I'd forgotten how much Ally McBeal was about looks, at least in it's first season. It's like David E. Kelley felt he had to present a lawyer's argument about why he was making a show about a pretty lady. In episode six, "The Promise", Ally is forced to give mouth-to-mouth resuscitation to an obese lawyer, saving his life. A side effect is that he falls in love with her.

Ally's roommate, Rene, like many token black characters before and after her, is so far there just to be the show's moral centre. She chastises Ally for turning the guy down, insisting it was a decision based on looks (Ally never asks Rene if she'd date someone overweight). Ally has a good defense--she'd met the guy's fiancee, who thanked Ally for saving his life, just a few days before their wedding. Of course Ally doesn't want to date him. But under Rene's questioning, Ally clearly seems to realise this is only a convenient excuse.

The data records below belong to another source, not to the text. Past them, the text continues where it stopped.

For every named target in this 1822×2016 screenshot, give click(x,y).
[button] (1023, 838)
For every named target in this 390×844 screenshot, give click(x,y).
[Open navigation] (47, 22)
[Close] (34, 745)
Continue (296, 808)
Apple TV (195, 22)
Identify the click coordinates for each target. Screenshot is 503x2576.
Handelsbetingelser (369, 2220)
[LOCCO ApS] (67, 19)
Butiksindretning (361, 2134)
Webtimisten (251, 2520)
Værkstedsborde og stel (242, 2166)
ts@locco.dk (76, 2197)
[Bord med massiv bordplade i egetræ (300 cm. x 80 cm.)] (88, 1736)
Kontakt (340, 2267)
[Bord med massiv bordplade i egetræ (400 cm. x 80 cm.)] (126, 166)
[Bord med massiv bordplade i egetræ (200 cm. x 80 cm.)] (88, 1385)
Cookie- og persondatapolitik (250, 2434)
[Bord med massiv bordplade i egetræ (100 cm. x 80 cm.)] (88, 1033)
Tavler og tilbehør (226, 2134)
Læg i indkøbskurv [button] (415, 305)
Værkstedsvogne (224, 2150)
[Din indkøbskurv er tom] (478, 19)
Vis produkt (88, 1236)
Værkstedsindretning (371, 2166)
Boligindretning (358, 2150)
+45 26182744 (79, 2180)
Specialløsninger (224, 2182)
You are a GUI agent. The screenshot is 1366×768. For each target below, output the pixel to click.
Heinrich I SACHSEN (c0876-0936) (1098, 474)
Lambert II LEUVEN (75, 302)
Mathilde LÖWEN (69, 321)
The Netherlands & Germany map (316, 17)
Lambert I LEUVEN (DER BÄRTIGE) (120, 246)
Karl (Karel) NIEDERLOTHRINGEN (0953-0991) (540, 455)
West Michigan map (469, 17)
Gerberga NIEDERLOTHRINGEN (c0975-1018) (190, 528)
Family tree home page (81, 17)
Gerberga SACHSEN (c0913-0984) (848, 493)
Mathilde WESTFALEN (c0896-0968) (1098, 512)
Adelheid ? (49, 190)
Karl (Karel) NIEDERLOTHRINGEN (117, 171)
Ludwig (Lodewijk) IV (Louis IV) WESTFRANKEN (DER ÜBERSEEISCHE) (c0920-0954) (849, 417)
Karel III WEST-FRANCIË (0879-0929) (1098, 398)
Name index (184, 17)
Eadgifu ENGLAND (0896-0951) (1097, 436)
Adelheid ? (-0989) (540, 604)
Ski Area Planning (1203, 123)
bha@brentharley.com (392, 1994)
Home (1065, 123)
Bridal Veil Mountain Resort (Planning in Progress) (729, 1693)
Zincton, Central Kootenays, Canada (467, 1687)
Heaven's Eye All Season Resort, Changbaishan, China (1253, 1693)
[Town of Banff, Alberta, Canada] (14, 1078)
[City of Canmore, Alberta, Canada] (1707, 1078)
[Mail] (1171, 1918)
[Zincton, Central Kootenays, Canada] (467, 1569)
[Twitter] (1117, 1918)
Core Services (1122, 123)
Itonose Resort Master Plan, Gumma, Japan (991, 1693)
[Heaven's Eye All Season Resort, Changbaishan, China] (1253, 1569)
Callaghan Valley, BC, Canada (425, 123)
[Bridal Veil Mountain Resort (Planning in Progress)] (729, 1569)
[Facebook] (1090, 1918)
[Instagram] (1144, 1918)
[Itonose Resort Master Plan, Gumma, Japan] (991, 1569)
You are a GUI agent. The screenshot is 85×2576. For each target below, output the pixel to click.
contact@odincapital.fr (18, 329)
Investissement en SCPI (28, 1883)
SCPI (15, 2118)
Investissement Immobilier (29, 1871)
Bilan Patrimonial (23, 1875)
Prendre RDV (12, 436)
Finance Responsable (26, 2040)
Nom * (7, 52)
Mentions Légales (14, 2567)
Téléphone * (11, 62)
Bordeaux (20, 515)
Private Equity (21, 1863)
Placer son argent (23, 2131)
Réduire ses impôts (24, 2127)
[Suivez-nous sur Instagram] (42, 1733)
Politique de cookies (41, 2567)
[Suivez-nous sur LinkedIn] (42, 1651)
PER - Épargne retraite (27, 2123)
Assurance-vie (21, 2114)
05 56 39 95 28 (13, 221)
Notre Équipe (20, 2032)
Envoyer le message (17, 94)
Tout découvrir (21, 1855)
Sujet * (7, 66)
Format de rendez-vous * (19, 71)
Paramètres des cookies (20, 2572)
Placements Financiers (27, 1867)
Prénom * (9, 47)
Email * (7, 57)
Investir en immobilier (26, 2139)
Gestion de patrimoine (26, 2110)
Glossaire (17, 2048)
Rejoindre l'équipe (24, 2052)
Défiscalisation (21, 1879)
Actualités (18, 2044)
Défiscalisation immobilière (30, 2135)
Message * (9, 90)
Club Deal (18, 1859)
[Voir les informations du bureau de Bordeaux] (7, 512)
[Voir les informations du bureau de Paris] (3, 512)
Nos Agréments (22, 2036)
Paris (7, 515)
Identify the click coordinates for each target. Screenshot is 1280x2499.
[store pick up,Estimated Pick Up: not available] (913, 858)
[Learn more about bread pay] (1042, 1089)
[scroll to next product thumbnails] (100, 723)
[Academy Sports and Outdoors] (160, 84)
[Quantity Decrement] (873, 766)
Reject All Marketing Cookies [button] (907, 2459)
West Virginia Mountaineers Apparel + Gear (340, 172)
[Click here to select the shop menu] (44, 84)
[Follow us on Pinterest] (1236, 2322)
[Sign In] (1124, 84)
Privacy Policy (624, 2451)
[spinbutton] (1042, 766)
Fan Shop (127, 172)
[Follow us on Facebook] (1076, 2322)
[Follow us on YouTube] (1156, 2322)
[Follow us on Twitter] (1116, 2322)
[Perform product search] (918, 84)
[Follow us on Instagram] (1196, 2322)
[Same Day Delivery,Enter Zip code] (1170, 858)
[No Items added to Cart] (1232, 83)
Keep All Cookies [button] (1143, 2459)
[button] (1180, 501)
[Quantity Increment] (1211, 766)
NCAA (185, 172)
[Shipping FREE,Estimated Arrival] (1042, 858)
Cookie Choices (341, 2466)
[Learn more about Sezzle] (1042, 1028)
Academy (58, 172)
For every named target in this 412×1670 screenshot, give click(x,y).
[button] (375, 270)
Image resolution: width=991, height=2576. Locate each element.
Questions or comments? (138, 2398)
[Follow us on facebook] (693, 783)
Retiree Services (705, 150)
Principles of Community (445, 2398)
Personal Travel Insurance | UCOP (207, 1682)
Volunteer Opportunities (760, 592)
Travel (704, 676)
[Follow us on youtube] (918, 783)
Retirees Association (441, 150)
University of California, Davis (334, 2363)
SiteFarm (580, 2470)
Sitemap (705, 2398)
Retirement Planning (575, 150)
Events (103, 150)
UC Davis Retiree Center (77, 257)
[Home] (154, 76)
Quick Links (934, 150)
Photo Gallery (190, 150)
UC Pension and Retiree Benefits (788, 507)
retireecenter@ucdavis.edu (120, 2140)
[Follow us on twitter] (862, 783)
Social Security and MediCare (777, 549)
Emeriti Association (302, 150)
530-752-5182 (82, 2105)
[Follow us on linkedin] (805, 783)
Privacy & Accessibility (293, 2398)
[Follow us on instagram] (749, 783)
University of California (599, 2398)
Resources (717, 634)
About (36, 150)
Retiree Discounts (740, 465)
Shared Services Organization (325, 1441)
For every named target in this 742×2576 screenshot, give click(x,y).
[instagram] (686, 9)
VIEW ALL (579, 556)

This kind of topic was somewhat taboo in the early '90s, it's really taboo to-day, in which the current PC creed holds that everyone is equally beautiful, one of those party lines that feels like a willful denial of the reality in which Sydney Sweeney recently became a sensation.

The episode ends somewhat ambiguously. Of course Ally doesn't date him but we're left to wonder if, by choosing his obese fiancee, he's settling for the best he can get, giving up on his dreams of true romance. While I dislike the PC dread of acknowledging beauty, I think presenting the failure to attain romantic fulfillment as intrinsically tied to looks is not satisfying. There are plenty of unhappy couples of two attractive people. Maybe the real anachronism of the episode is that it betrays a belief in being able to find and pursue true love. The guy's attraction to Ally is based on the fact that she "kissed" him to save his life. That's sweet and poetic, but actually tells him very little about her personality, her hopes and aspirations. I think it's fair enough grounds to want to go out with someone, but not to conclude that this person is the love of one's life.

Ally McBeal presents an American culture with a much greater prevalence of economic stability than is experienced by the vast majority of Americans to-day. Many people are newly discovering the very old consideration for marriage, the economic one. A show like Ally McBeal is quite darling now.

I remember there was a lot of controversy outside the show, too. Calista Flockhart got a lot of flack for being too skinny so I guess it cuts both ways.